Sometimes the citizens win, but it takes a while. During the oil crisis of the 1970s, the U.S. government was desperate to convince Americans to burn less gasoline. Realizing that cars are more fuel-efficient when driven at lower speeds, Congress decided to force people to drive slower. In 1974, it enacted a law that set the national speed limit at 55 mph, along with a threat: Any state that didn’t comply with the rule would lose its federal highway funding.

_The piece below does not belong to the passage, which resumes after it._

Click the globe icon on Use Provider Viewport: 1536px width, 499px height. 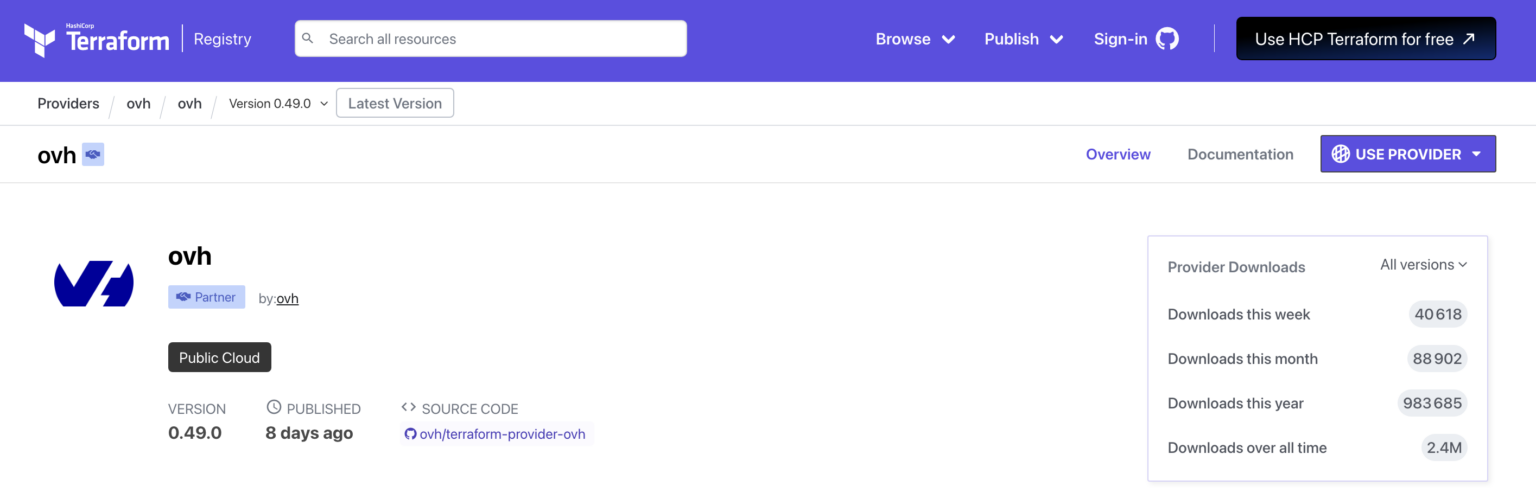[1340, 154]
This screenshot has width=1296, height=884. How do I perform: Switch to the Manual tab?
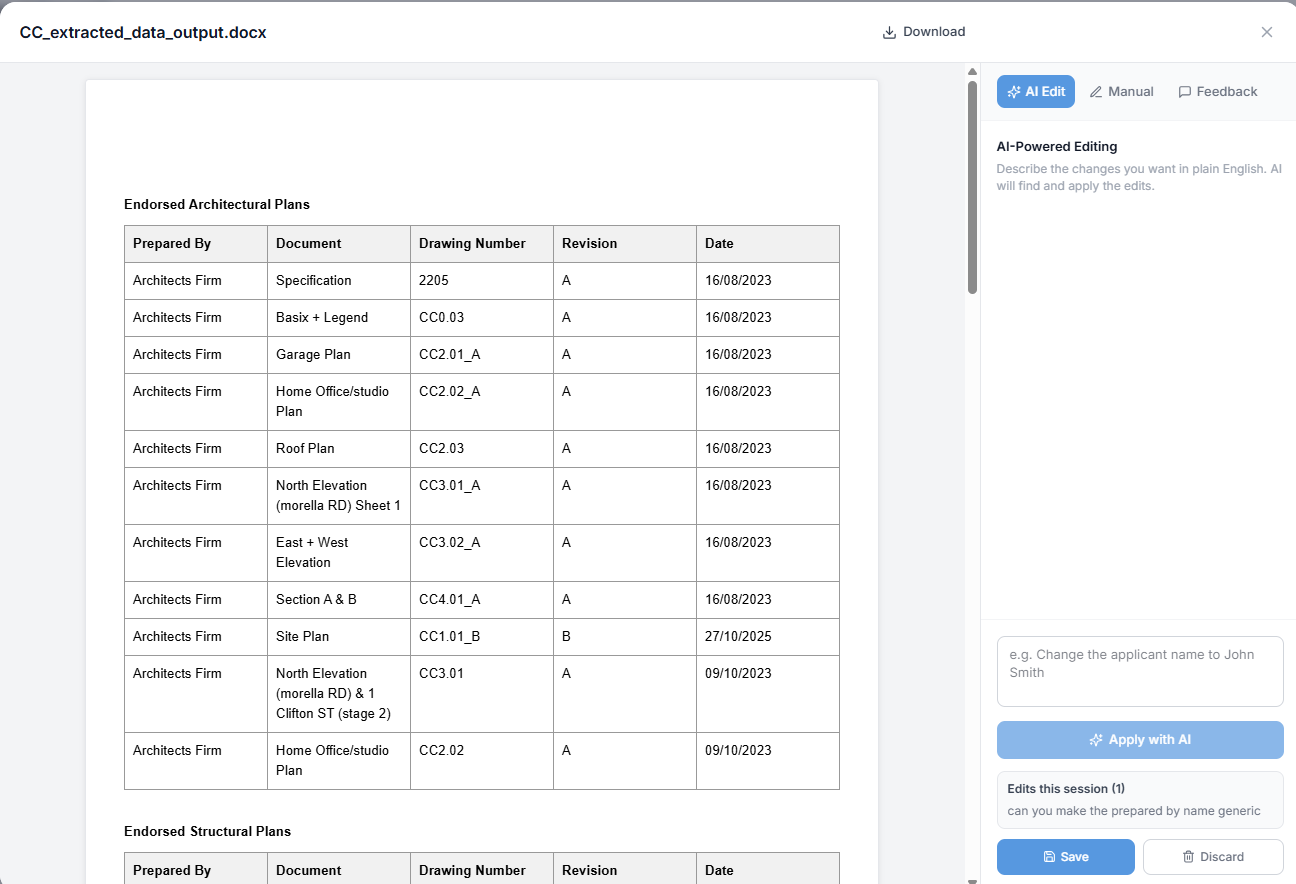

Congress may have set the speed limit, but it was up to individual states to enforce it and many states didn’t appreciate being bossed around. In fact, some states made a mockery of the law. Nevada, for example, refused to write tickets to speeders unless they were caught traveling more than 70 mph; instead, offenders received $5 “energy wasting” fines.
So, did the lowered speed limit actually accomplish its goal? While the law did slash petroleum consumption by 167,000 barrels per day, the savings represented a drop in demand of only about one. Highway fatalities also dropped with the lower speed limit, though some analysts have theorized that this reduction was the result of a general decrease in recreational driving rather than slower speeds.
Nonetheless, both state governments and average citizens whined about the law so much that Congress bumped up the speed limit to 65 mph in 1987, then did away with the law completely in 1995, putting speed limits back in the hands of the states, where it belongs.